Then, when the Park Service started buying property at the site in 1995, the city and the agency agreed that every effort would made to relocate the structures from that site for use as housing elsewhere, said City Attorney Walter Brown.

&uot;But that hasn’t gone swiftly, so the government is suggesting, and we’re concurring, that rather than relocating&uot; the property, the plan should be amended, Brown said.

The Historic Natchez Foundation has already signed off on the plan, and the amended agreement has also been sent to the state historic preservation officer for his approval, Whisenant said.

The agreement will then be sent to a federal advisory council for its OK. After that, the Park Service can put structures up for demolition, although Whisenant said no timetable has yet been finalized for the project.

The Park Service’s original plan called for the Canal Street site to be developed as a picnic area and green space with interpretive exhibits about Fort Rosalie.

However, since the plan was developed several years ago, the agency may hold new hearings to get input on what the public would like to see at the site, Whisenant said.

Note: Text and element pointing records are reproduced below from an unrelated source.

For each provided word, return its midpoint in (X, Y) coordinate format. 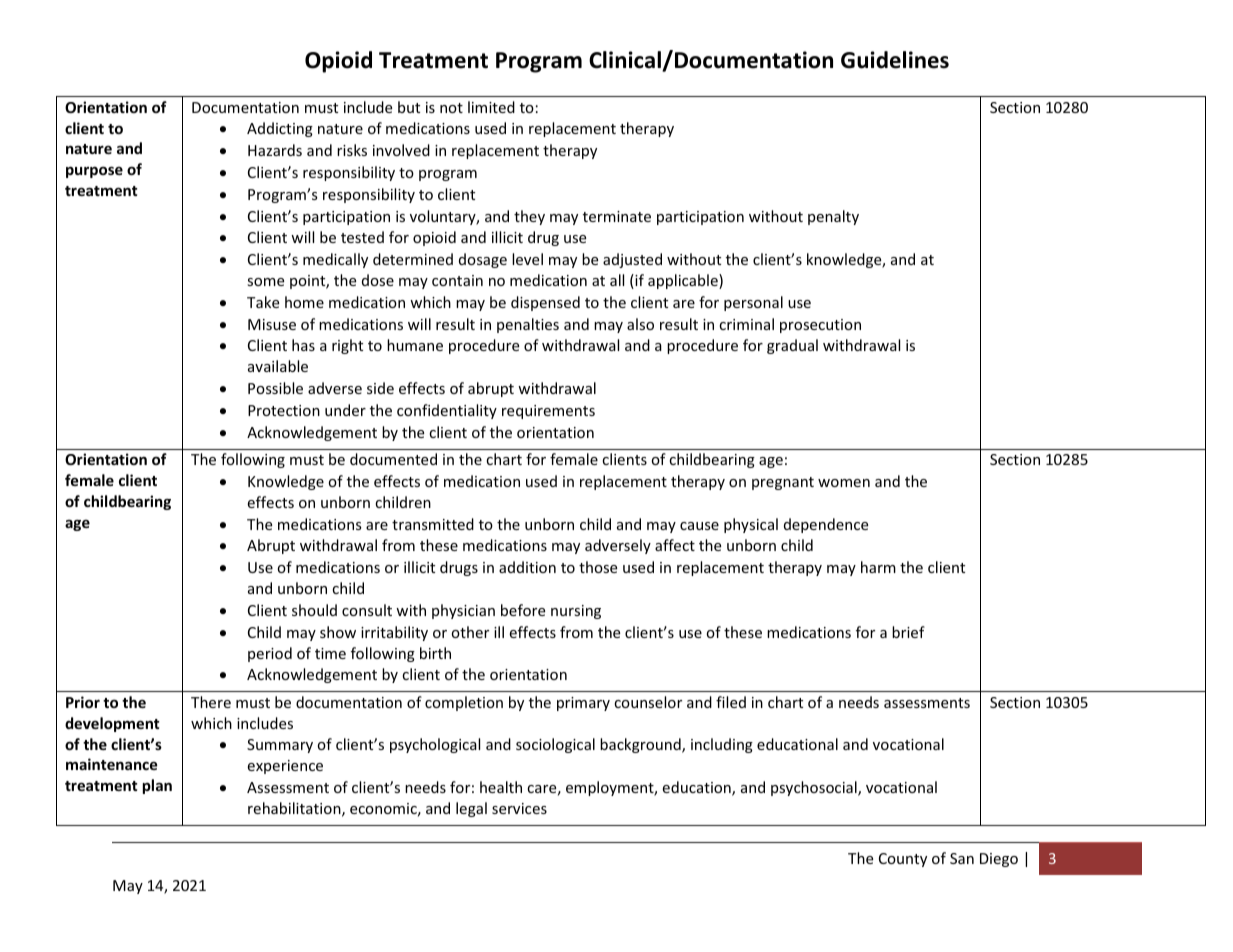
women (844, 483)
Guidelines (895, 60)
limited (491, 107)
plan (157, 786)
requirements (548, 412)
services (519, 808)
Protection (284, 410)
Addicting (280, 129)
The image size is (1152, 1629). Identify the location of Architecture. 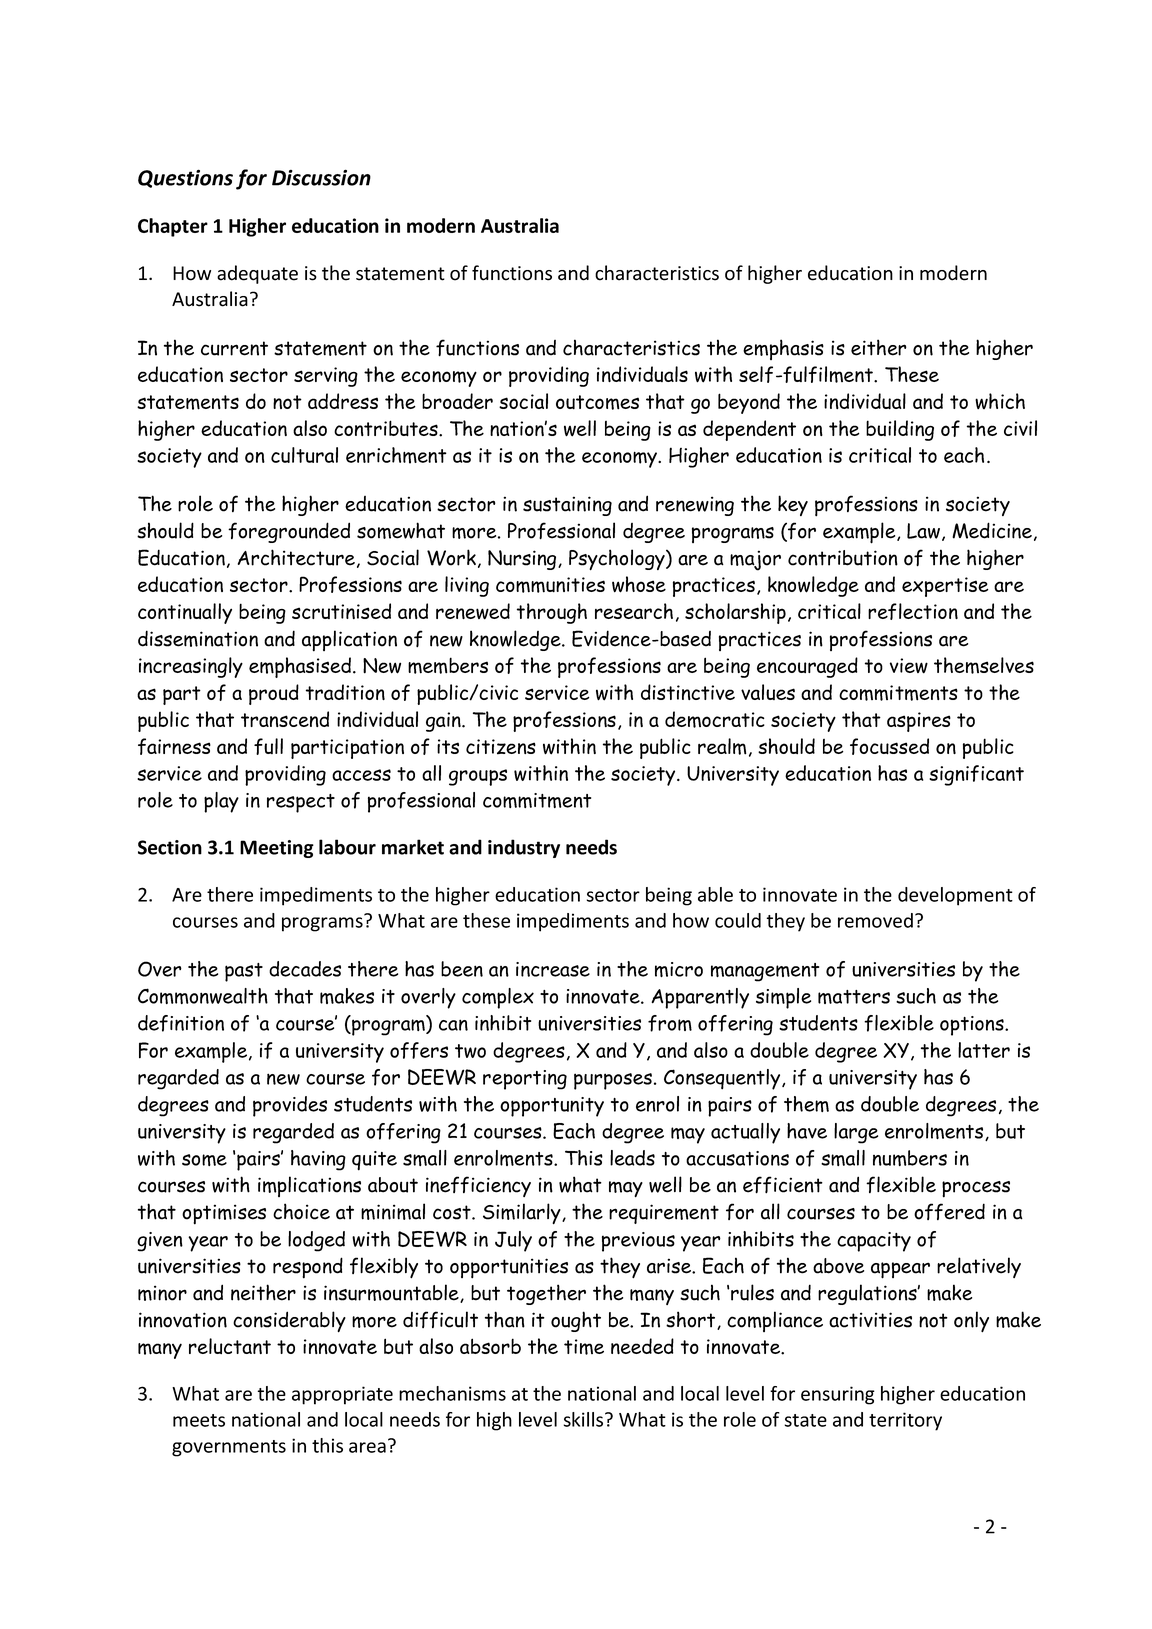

In addition, archeologists would be called in to check the site for artifacts of the area’s French and Spanish eras.

In other business, aldermen also voted to declare the Forks of the Road a local landmark.

The site at Liberty Road and St. Catherine Street, the location of a 19th-century slave market, already has a state historical marker.

Concerned citizens and local governments have also pushed for the National Park Service to erect an interpretive center on the property.

And earlier this summer, the City of Natchez received a check for $130,000 from the state Department of Archives and History to buy the site and place signs there.

The state actually awarded Natchez a $200,000 grant in February 2001 to buy the land, but negotiations tied the parcels up until two of them were sold to the city in January.

Meanwhile, the Board of Archives and History agreed to pay $92,000 to cover the cost of two parcels but, in January, upped that amount to $115,000.

That was enough to also partially reimburse the city for appraisals on the land and pay for signage the site, according to Brown.

However, the $130,000 is enough for the land, the signs and the full cost of the appraisals, city officials have said.

Also during Tuesday’s Board of Aldermen meeting, aldermen voted to declare the old Britton & Koontz First National Bank on Main Street surplus property. The building is now not being used.